New Core Program for Winter '07!

This one quarter program will explore philosophy of science, logic, biology, earth sciences, and evolution. We'll go on a multi-day field trip early in the quarter, and take some one-day trips throughout the quarter. This program might be for you if you're curious about the natural world, excited about using the scientific method to make predictions about what you observe, and interested in using creativity and logic to come to careful conclusions. We will encourage discussion and active participation in all class meetings, and this is not the program for you if you prefer to skip class and get the answers from a book.


Program description:


On an average day in the life of a modern human, we experience much that seems at first difficult, if not impossible, to explain. Why do we sleep? How do we know when the sun will set, or when the moon will be full? Why do we get sick, or age? Why are some organisms—and some people—better at doing a few things very well, while others are generalists? How are the scars of past events—glaciation, floods—evident in our current landscape? How do we know?

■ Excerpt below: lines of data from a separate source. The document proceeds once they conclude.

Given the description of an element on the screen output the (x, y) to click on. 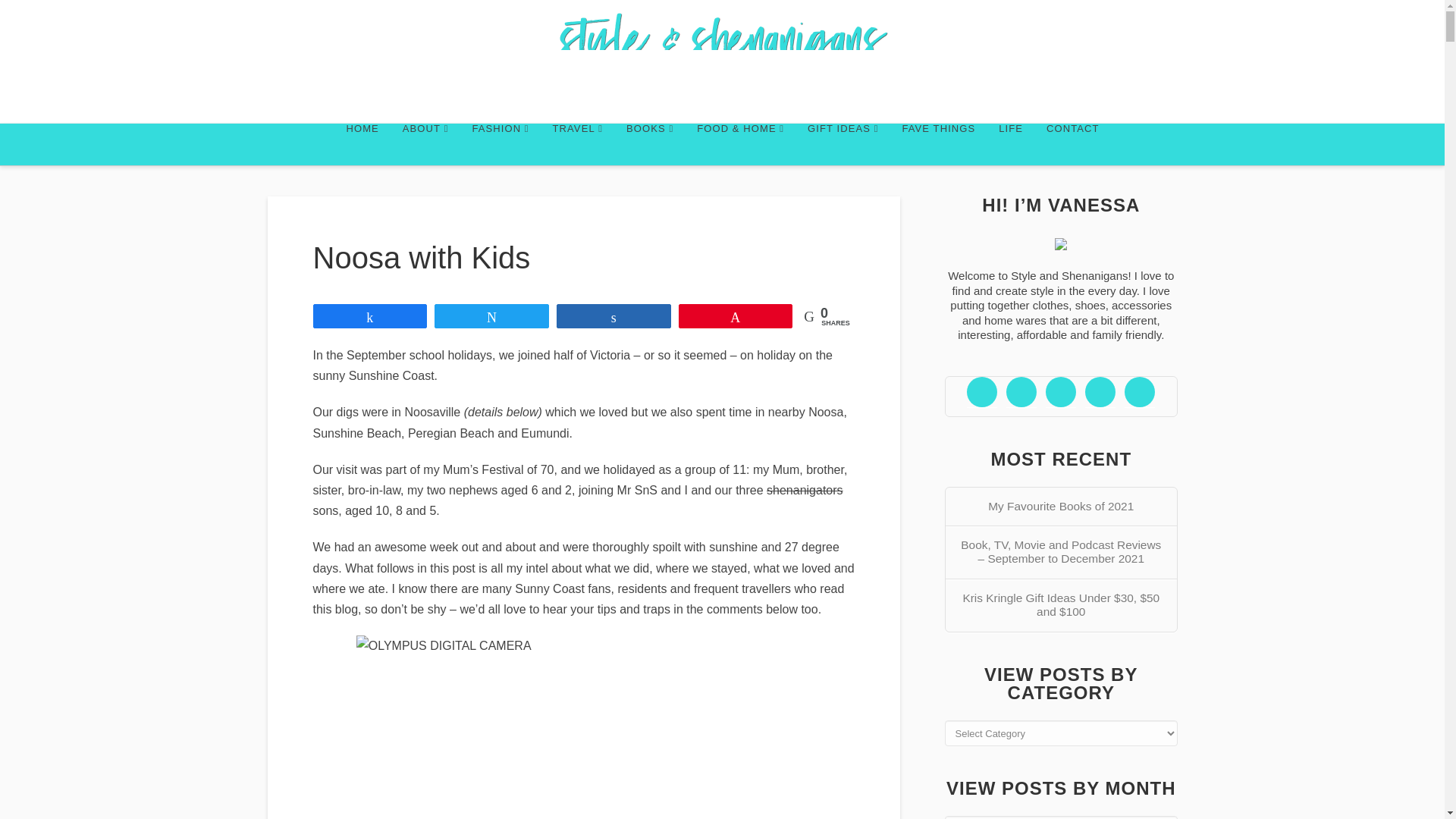
ABOUT (425, 144)
BOOKS (649, 144)
TRAVEL (577, 144)
GIFT IDEAS (841, 144)
HOME (361, 144)
FASHION (500, 144)
Given the description of an element on the screen output the (x, y) to click on. 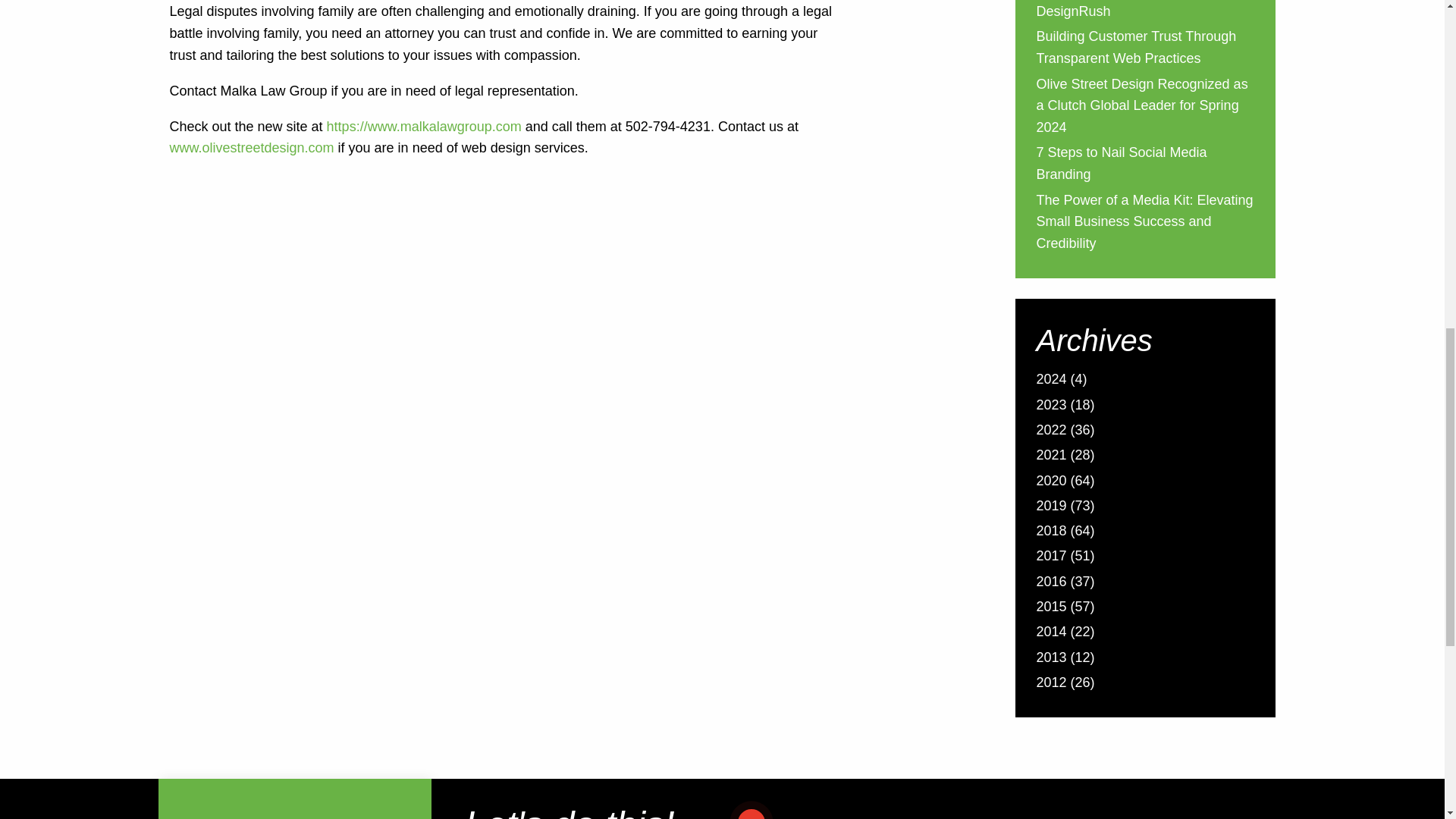
2020 (1050, 482)
2021 (1050, 456)
7 Steps to Nail Social Media Branding (1121, 164)
2017 (1050, 557)
START YOUR PROJECT (826, 812)
Building Customer Trust Through Transparent Web Practices (1135, 48)
2019 (1050, 506)
2016 (1050, 583)
2014 (1050, 633)
2022 (1050, 431)
Given the description of an element on the screen output the (x, y) to click on. 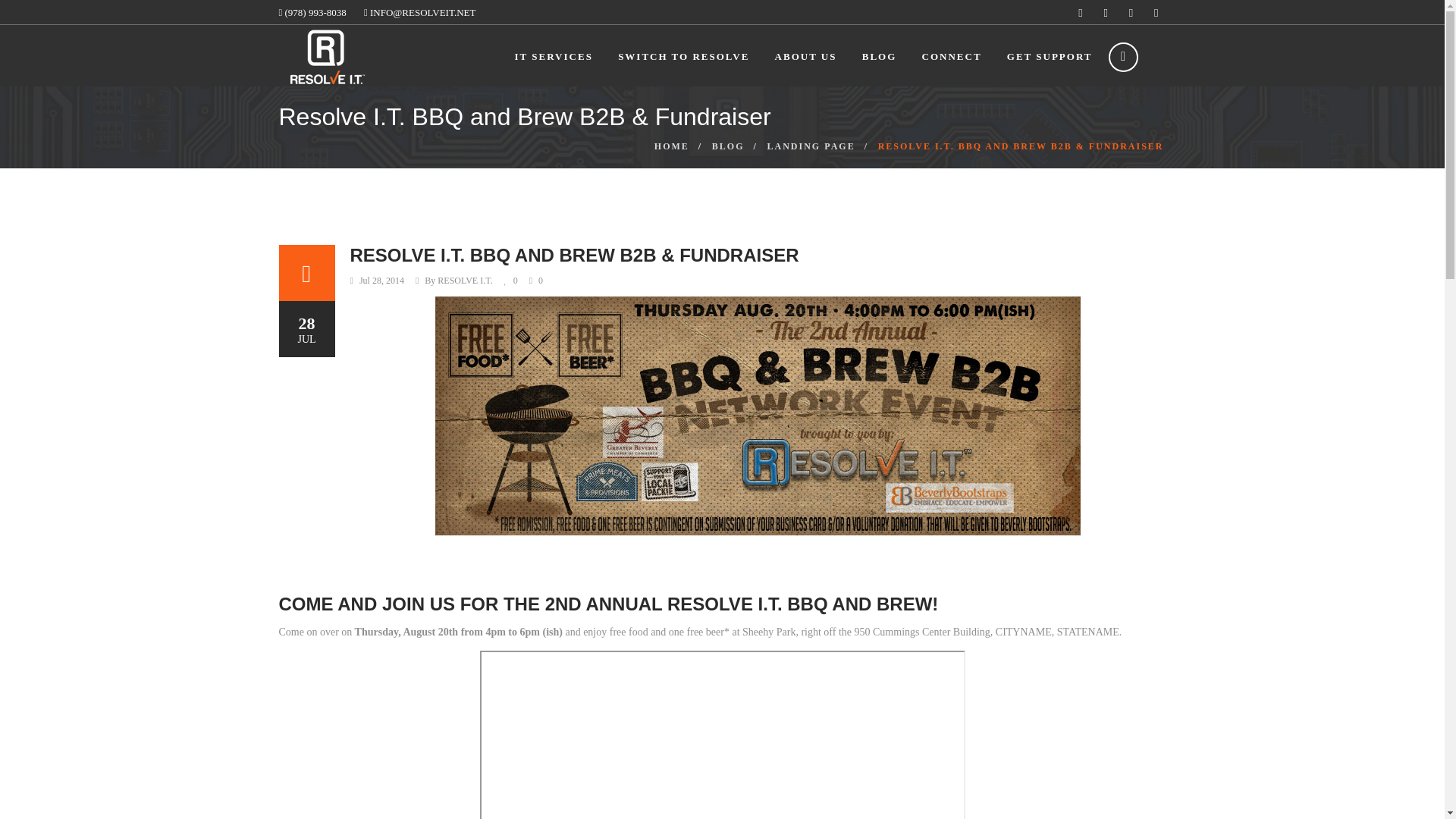
By RESOLVE I.T. (458, 280)
IT SERVICES (553, 56)
ABOUT US (805, 56)
CONNECT (951, 56)
BLOG (878, 56)
SWITCH TO RESOLVE (683, 56)
BLOG (727, 145)
LANDING PAGE (811, 145)
GET SUPPORT (1050, 56)
HOME (670, 145)
Given the description of an element on the screen output the (x, y) to click on. 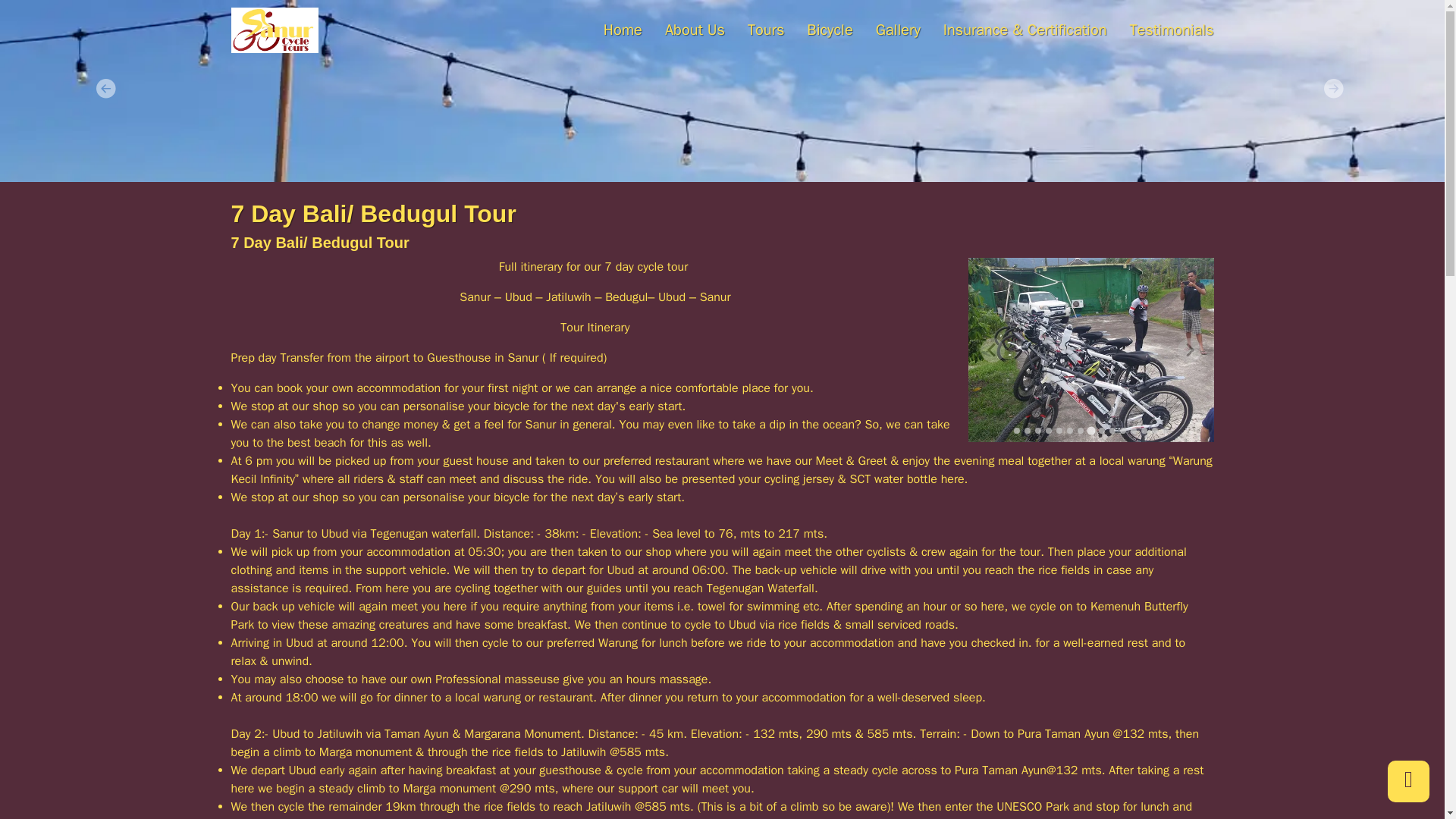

In this program, we will follow two fictional characters through their day, as they ask, and figure out how to answer, questions about their environment and experiences. How do we know what we think we know? Using the scientific method as our model for gaining knowledge and understanding natural processes, we will refine hypotheses about what we observe, generate predictions that follow from those, and attempt to falsify our beliefs en route to a more robust view of the natural world. Some of the topics that will be raised include the origin and effects of seasons; the roles of altitude and latitude in determining climate; the fossil evidence for the history of life on Earth; how natural selection has shaped modern organisms; and under what circumstances convergent evolution produces similar forms from different building blocks. We will also investigate several topics relating to the human condition, including how agriculture has transformed human existence; the role of the long period of development in childhood; ethnobotany and the evolution of disease; the pursuit and experience of happiness; and the evolution of morality. Throughout the quarter, we will rely on the importance of metaphor to advance our understanding. Students will be expected to actively engage difficult topics with logic, precision, and a willingness to be wrong, in pursuit of more robust understanding.